A particularly revealing moment is the authors’ discussion of the evidence showing that people are more likely to believe an explanation when it is presented alongside a picture of a brain scan (McCabe & Castel, 2008 – covered on Mind Hacks here). This, for the authors of the discussion paper, raises the spectre of BPS members having “undue influence” by accompanying their explanations with pictures of brain scans.

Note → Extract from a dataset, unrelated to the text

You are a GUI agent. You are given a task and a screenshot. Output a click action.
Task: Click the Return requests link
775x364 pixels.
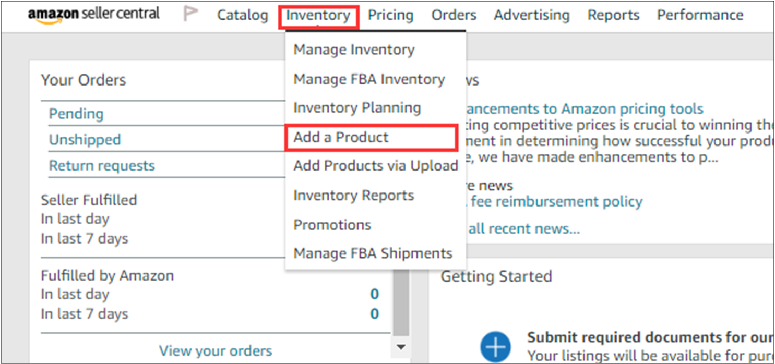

In light of the persuasive power of brain scan imagery its use to illustrate any fact should be restricted as much as possible. Brain scan imagery should not be included on recruitment posters for participation in experiments
Here, the authors seem to have been affected by a peculiar version of the very effect they are warning against! They treat influence due to brain imagery as somehow exceptional, in the same way that people in the experiments treat explanations using brain imagery as somehow exceptional. Consider how the argument would look if it was a prescription against accompanying your communications with partcular phrases, or with offers of financial rewards. The way explanations are phrased affects how often they are believed – that does not mean psychologists should not try to be persuasive, nor that they are wrangling the minds of the public in an exceptional way if they are. There is evidence that monetary rewards, like brain imagery, can distort people’s judgement (see, e.g., Hsee, Zhang & Zhang, 2003) – the BPS has not recommended that members can’t pay people to participate in experiments.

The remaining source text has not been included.